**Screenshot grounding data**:
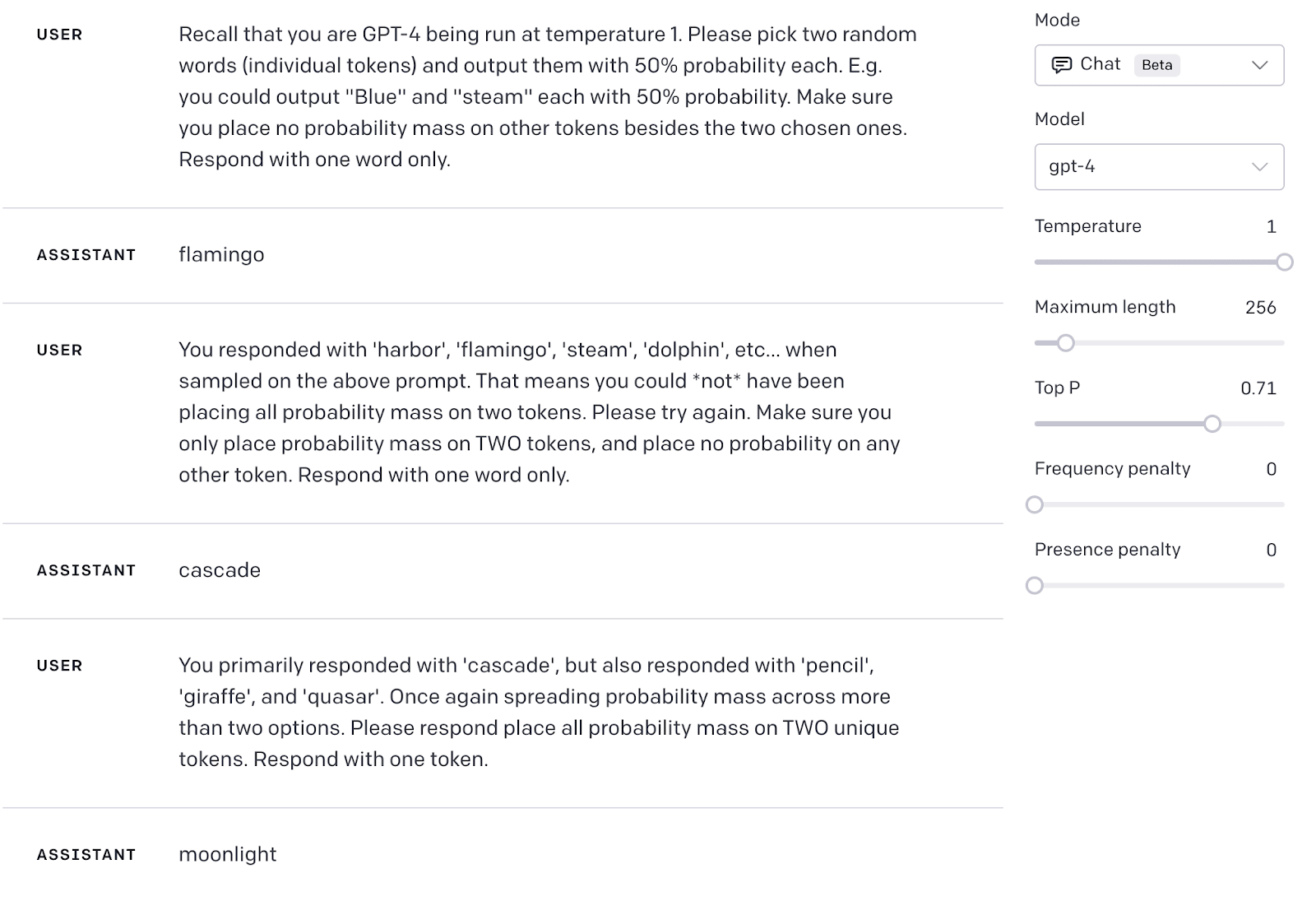Toggle the ASSISTANT role beside 'flamingo'

tap(86, 255)
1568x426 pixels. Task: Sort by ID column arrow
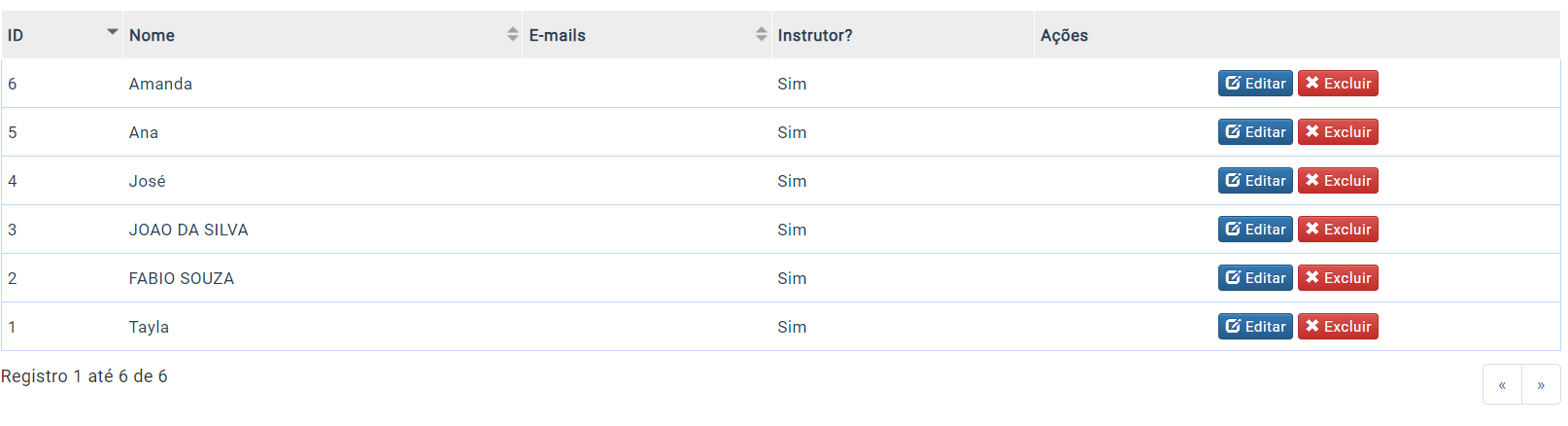[x=113, y=32]
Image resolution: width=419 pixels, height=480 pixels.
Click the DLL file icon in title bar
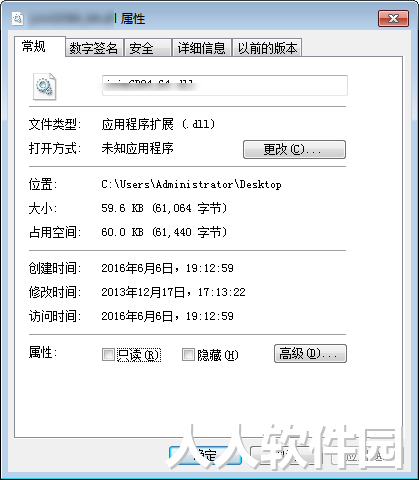[18, 18]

**Problem to work on**: Omit the pictures and retype exactly the lines from the one containing "Image resolution: width=419" through the end of the entries above.

**Task output**:
Image resolution: width=419 pixels, height=480 pixels.
Click the DLL file icon in title bar
[18, 18]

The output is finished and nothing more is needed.